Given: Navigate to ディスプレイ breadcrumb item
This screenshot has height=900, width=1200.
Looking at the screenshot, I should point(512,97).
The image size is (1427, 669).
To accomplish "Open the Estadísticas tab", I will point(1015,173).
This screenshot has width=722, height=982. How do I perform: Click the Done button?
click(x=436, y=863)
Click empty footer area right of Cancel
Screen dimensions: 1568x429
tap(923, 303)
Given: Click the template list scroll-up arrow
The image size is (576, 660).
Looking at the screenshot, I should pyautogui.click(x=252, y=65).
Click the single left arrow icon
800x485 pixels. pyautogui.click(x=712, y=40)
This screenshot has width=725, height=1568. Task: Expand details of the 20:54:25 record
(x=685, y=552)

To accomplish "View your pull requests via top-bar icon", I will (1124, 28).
# # # # #
• _Problem requirements_: Could you please repeat the data exactly as given?

• _Your response_:
Given: Navigate to ディスプレイ breadcrumb item
This screenshot has height=900, width=1200.
Looking at the screenshot, I should point(512,97).
The image size is (1427, 669).
To accomplish "Open the Estadísticas tab", I will point(1015,173).
This screenshot has width=722, height=982. How do I perform: Click the Done button?
click(x=436, y=863)
Click empty footer area right of Cancel
Screen dimensions: 1568x429
tap(923, 303)
Given: Click the template list scroll-up arrow
The image size is (576, 660).
Looking at the screenshot, I should pyautogui.click(x=252, y=65).
Click the single left arrow icon
800x485 pixels. pyautogui.click(x=712, y=40)
This screenshot has width=725, height=1568. Task: Expand details of the 20:54:25 record
(x=685, y=552)

To accomplish "View your pull requests via top-bar icon", I will (1124, 28).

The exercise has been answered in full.